Copy out every one of the rows below verbatim, from the first line to the last.

=-=-=-=-=

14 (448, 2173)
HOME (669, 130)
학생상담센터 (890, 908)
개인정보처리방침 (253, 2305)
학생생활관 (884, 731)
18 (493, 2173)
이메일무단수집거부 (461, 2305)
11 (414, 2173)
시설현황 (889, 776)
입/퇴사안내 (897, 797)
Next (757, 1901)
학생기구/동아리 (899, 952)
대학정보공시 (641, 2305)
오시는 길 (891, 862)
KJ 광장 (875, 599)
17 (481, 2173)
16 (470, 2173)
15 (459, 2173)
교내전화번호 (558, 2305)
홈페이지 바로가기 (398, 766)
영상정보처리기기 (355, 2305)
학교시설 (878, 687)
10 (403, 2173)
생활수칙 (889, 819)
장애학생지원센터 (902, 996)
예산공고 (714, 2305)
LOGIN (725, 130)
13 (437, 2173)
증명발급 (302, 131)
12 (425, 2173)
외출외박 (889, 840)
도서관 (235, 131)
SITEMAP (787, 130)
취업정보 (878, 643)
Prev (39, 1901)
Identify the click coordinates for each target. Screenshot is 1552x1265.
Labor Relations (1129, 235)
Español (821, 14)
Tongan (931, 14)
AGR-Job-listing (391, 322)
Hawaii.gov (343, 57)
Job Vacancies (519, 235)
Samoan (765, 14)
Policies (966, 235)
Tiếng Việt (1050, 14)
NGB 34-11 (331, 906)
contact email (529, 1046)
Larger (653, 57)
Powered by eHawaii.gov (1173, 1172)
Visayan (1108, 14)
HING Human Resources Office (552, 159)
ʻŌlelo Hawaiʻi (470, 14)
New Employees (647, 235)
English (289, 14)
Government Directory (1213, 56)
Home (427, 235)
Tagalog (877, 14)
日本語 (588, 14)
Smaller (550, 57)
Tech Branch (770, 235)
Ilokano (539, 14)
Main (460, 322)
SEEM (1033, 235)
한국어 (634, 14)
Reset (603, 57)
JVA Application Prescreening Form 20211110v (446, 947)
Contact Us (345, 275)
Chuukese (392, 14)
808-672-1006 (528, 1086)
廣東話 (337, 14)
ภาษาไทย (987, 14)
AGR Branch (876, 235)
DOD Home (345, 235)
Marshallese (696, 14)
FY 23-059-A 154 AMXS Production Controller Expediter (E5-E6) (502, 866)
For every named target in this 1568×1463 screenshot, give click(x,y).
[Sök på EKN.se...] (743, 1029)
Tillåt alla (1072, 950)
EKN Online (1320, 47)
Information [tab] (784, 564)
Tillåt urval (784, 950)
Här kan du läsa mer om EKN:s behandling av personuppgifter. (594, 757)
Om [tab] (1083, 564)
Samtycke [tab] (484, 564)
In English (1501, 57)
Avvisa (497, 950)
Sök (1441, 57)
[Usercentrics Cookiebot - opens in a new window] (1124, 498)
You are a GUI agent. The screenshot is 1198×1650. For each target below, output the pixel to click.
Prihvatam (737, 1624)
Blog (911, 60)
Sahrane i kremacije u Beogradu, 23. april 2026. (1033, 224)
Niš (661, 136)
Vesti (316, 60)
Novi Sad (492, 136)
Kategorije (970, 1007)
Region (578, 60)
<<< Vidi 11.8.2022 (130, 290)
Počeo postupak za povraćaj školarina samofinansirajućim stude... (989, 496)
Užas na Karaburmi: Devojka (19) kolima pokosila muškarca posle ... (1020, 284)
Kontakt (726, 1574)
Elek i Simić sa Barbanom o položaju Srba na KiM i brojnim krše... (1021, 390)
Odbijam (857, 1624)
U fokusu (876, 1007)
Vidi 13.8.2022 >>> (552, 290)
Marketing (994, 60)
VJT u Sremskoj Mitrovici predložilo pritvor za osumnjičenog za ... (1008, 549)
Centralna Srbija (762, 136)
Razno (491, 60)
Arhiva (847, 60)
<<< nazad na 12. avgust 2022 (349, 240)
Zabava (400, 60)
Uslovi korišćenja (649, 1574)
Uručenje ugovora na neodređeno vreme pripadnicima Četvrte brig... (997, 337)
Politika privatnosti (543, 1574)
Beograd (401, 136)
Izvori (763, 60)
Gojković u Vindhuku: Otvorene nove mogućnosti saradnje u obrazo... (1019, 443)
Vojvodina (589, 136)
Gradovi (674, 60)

=-=-=-=-=

## Response to the task
14 (448, 2173)
HOME (669, 130)
학생상담센터 (890, 908)
개인정보처리방침 (253, 2305)
학생생활관 (884, 731)
18 (493, 2173)
이메일무단수집거부 (461, 2305)
11 (414, 2173)
시설현황 (889, 776)
입/퇴사안내 (897, 797)
Next (757, 1901)
학생기구/동아리 (899, 952)
대학정보공시 (641, 2305)
오시는 길 (891, 862)
KJ 광장 (875, 599)
17 (481, 2173)
16 (470, 2173)
15 (459, 2173)
교내전화번호 (558, 2305)
홈페이지 바로가기 (398, 766)
영상정보처리기기 (355, 2305)
학교시설 (878, 687)
10 (403, 2173)
생활수칙 (889, 819)
장애학생지원센터 (902, 996)
예산공고 (714, 2305)
LOGIN (725, 130)
13 (437, 2173)
증명발급 (302, 131)
12 (425, 2173)
외출외박 (889, 840)
도서관 (235, 131)
SITEMAP (787, 130)
취업정보 (878, 643)
Prev (39, 1901)
Identify the click coordinates for each target. Screenshot is 1552x1265.
Labor Relations (1129, 235)
Español (821, 14)
Tongan (931, 14)
AGR-Job-listing (391, 322)
Hawaii.gov (343, 57)
Job Vacancies (519, 235)
Samoan (765, 14)
Policies (966, 235)
Tiếng Việt (1050, 14)
NGB 34-11 (331, 906)
contact email (529, 1046)
Larger (653, 57)
Powered by eHawaii.gov (1173, 1172)
Visayan (1108, 14)
HING Human Resources Office (552, 159)
ʻŌlelo Hawaiʻi (470, 14)
New Employees (647, 235)
English (289, 14)
Government Directory (1213, 56)
Home (427, 235)
Tagalog (877, 14)
日本語 (588, 14)
Smaller (550, 57)
Tech Branch (770, 235)
Ilokano (539, 14)
Main (460, 322)
SEEM (1033, 235)
한국어 (634, 14)
Reset (603, 57)
JVA Application Prescreening Form 20211110v (446, 947)
Contact Us (345, 275)
Chuukese (392, 14)
808-672-1006 (528, 1086)
廣東話 (337, 14)
ภาษาไทย (987, 14)
AGR Branch (876, 235)
DOD Home (345, 235)
Marshallese (696, 14)
FY 23-059-A 154 AMXS Production Controller Expediter (E5-E6) (502, 866)
For every named target in this 1568×1463 screenshot, give click(x,y).
[Sök på EKN.se...] (743, 1029)
Tillåt alla (1072, 950)
EKN Online (1320, 47)
Information [tab] (784, 564)
Tillåt urval (784, 950)
Här kan du läsa mer om EKN:s behandling av personuppgifter. (594, 757)
Om [tab] (1083, 564)
Samtycke [tab] (484, 564)
In English (1501, 57)
Avvisa (497, 950)
Sök (1441, 57)
[Usercentrics Cookiebot - opens in a new window] (1124, 498)
You are a GUI agent. The screenshot is 1198×1650. For each target below, output the pixel to click.
Prihvatam (737, 1624)
Blog (911, 60)
Sahrane i kremacije u Beogradu, 23. april 2026. (1033, 224)
Niš (661, 136)
Vesti (316, 60)
Novi Sad (492, 136)
Kategorije (970, 1007)
Region (578, 60)
<<< Vidi 11.8.2022 (130, 290)
Počeo postupak za povraćaj školarina samofinansirajućim stude... (989, 496)
Užas na Karaburmi: Devojka (19) kolima pokosila muškarca posle ... (1020, 284)
Kontakt (726, 1574)
Elek i Simić sa Barbanom o položaju Srba na KiM i brojnim krše... (1021, 390)
Odbijam (857, 1624)
U fokusu (876, 1007)
Vidi 13.8.2022 >>> (552, 290)
Marketing (994, 60)
VJT u Sremskoj Mitrovici predložilo pritvor za osumnjičenog za ... (1008, 549)
Centralna Srbija (762, 136)
Razno (491, 60)
Arhiva (847, 60)
<<< nazad na 12. avgust 2022 (349, 240)
Zabava (400, 60)
Uslovi korišćenja (649, 1574)
Uručenje ugovora na neodređeno vreme pripadnicima Četvrte brig... (997, 337)
Politika privatnosti (543, 1574)
Beograd (401, 136)
Izvori (763, 60)
Gojković u Vindhuku: Otvorene nove mogućnosti saradnje u obrazo... (1019, 443)
Vojvodina (589, 136)
Gradovi (674, 60)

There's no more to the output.